[Records excerpted from a collection]
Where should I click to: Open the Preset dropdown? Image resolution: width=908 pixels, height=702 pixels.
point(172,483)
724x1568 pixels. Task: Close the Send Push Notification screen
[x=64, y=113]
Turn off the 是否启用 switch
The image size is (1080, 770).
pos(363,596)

[The problem] Reproduce each line of the entries above from the one containing "724x1568 pixels. Task: Close" through the last, exactly, and no other line.

[Your solution]
724x1568 pixels. Task: Close the Send Push Notification screen
[x=64, y=113]
Turn off the 是否启用 switch
The image size is (1080, 770).
pos(363,596)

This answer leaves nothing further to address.